All We Are Saying...


© John Barham

The search for peace had in fact never officially been suspended throughout the war. In the article Back at Home, we saw how Lord John Russell had felt close to brokering acceptable terms in the summer of 1855. But it certainly looked in the aftermath of the fall of Sevastopol as if a peacy treaty was as far off as it had ever been.

In the first place, however much Tsar Alexander wanted an end to the war, he was in no mood to sue for peace. He was happy to present the fall as the loss of a campaign, but not of a war. He made this clear in a letter to Prince Gorchakov, now Russian Ambassador to Austria: "Remember 1812.... Sevastopol isn't Moscow. The Crimea isn't Russia. Two years after Moscow burned our troops were making their victorious entrance to Paris." And of course the position on the ground was not so bad.

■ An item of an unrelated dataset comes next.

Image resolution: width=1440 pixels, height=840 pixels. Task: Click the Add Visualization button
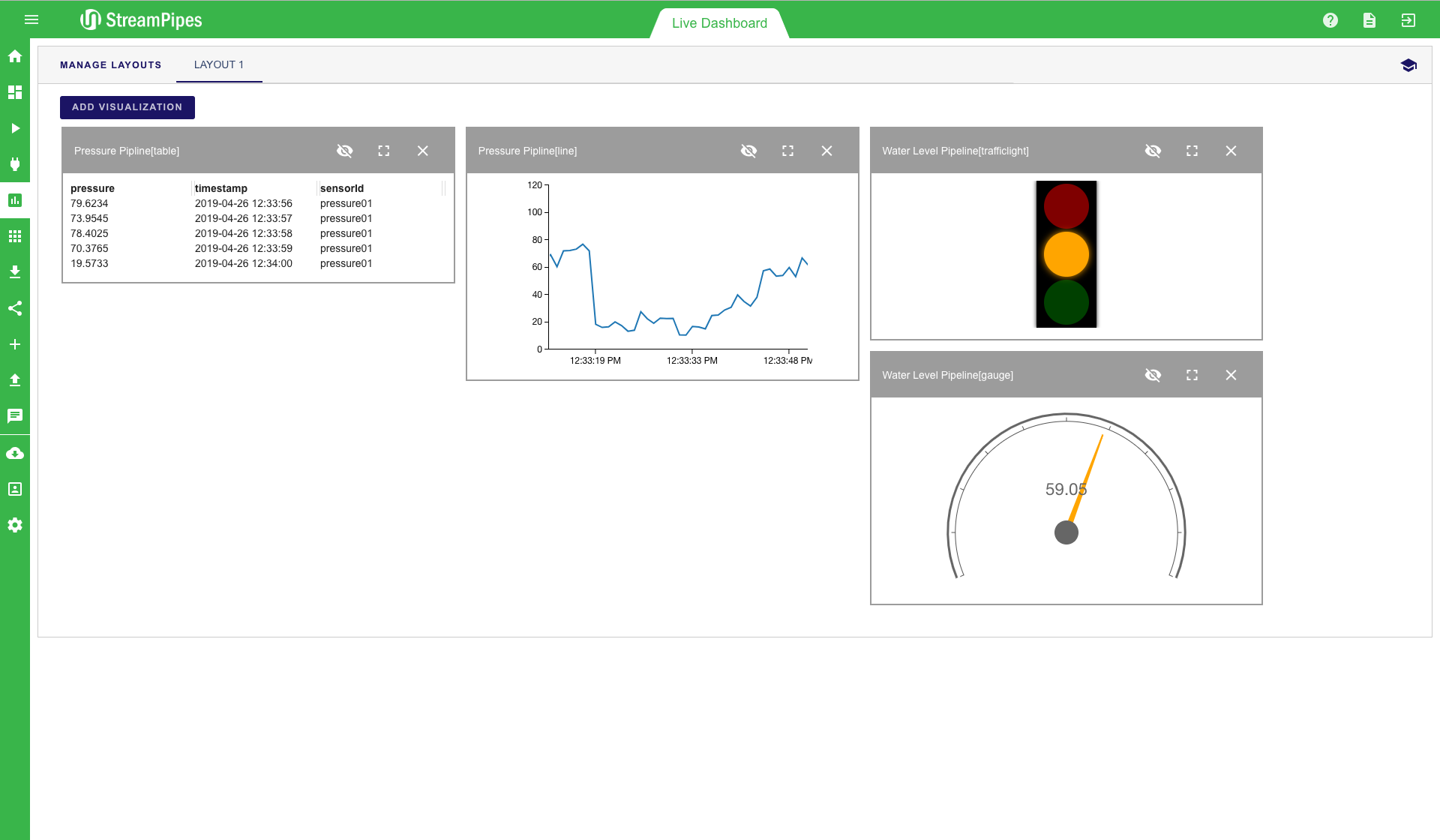tap(128, 107)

There were still 150,000 Russian troops in the Crimea, most of them well dug in in good strategically placed defensive positions. The Allies had 230,000, but were clearly undecided on how to use them to exploit their victory. Unsurprising, as there was no obvious 'jugular' to go for in Southern Russia - The Tsar was right; 'Sevastopol wasn't Moscow.' For him on the contrary, with Kars in Russian hands, and the rebel threat to his rear neutralised, Mouaviev was poised to launch an attack towards Constantinople through Anatolia.

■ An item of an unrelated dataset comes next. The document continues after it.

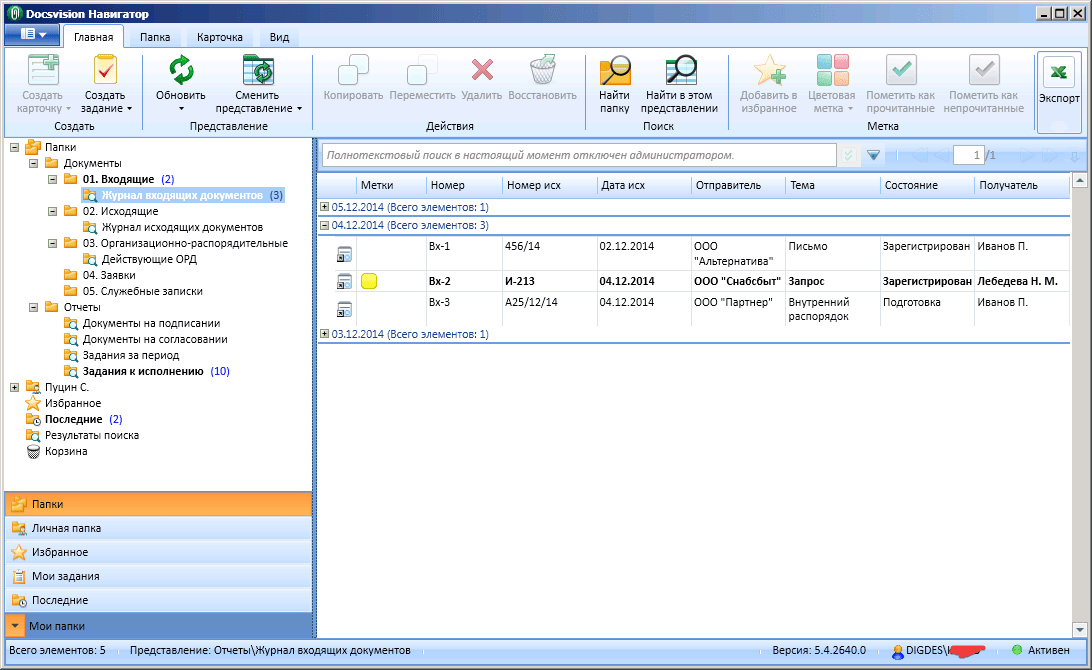Collapse the 04.12.2014 group
The height and width of the screenshot is (670, 1092).
click(x=324, y=225)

Equally the British were not about to suggest negotiating, but the difference was that they had no desire for peace. For them, the fighting so far had ended with a disaster which they wanted to see avenged. True to form, because of the diverse controlling factions in their armed forces, they had started slowly, but after two years they were now reaching a peak as an efficient fighting machine. Plans were afoot to undertake a major combined operation in the Baltic in 1856, aimed at taking Kronstadt and hence St Petersburg. To the British government, the issues were simple. To achieve their war aims of keeping Russia out of the Mediterranean and maintaining Turkey as an effective buffer against Russian expansion, Russian military power had to be crushed.

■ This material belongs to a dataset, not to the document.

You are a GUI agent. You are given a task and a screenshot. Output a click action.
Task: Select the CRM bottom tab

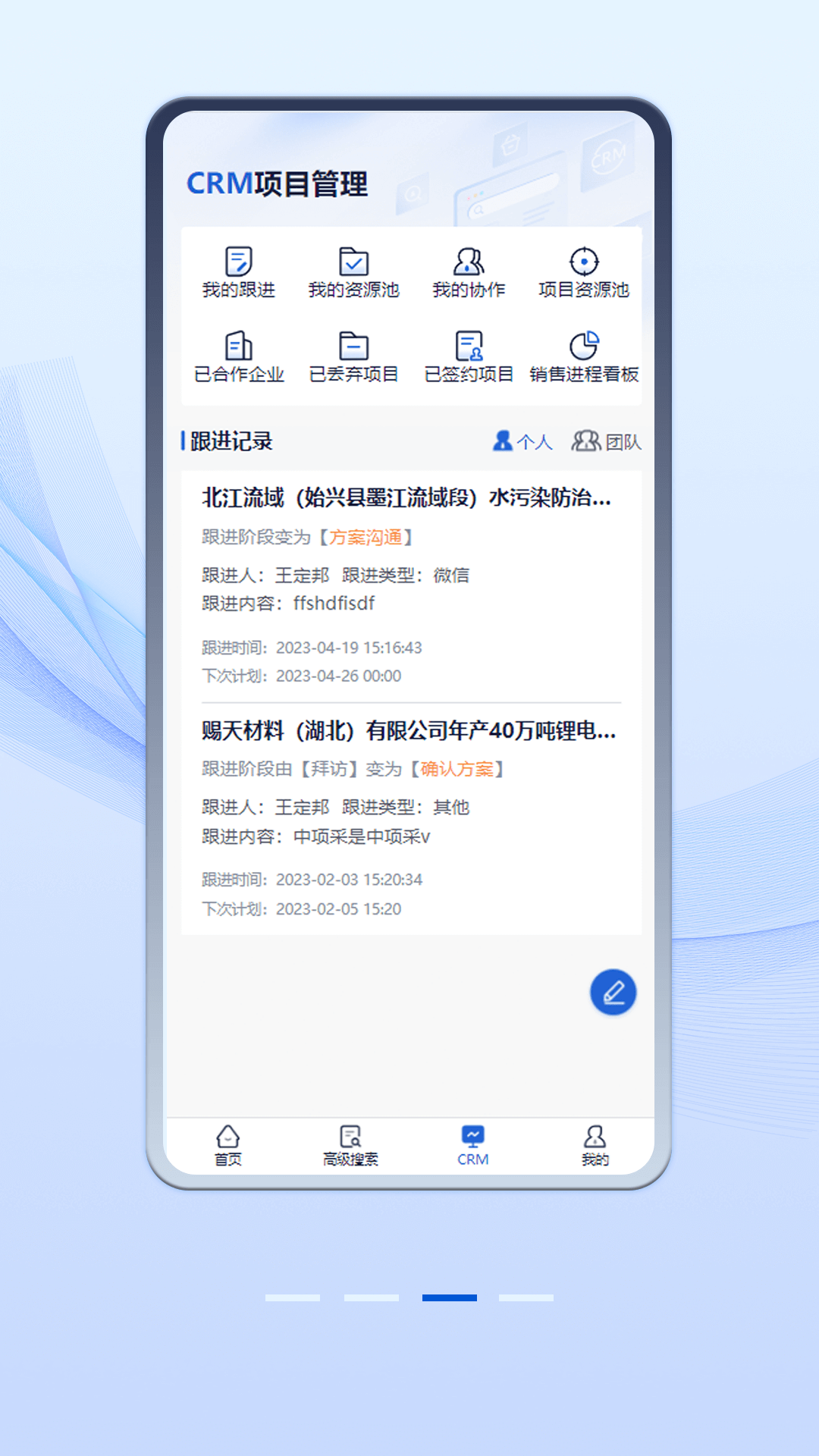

On the face of it, France shared the British position. The June negotiations in Vienna had broken down because no agreement could be reached on the neutralisation of the Black Sea. Both powers feared a Russian coup - a lightning strike to capture Constantinople before anyone had the time to react - and Russian naval teeth had to be effectively drawn to prevent this. Also Napoleon had genuinely wished to follow up the Sevastopol success with a general offensive.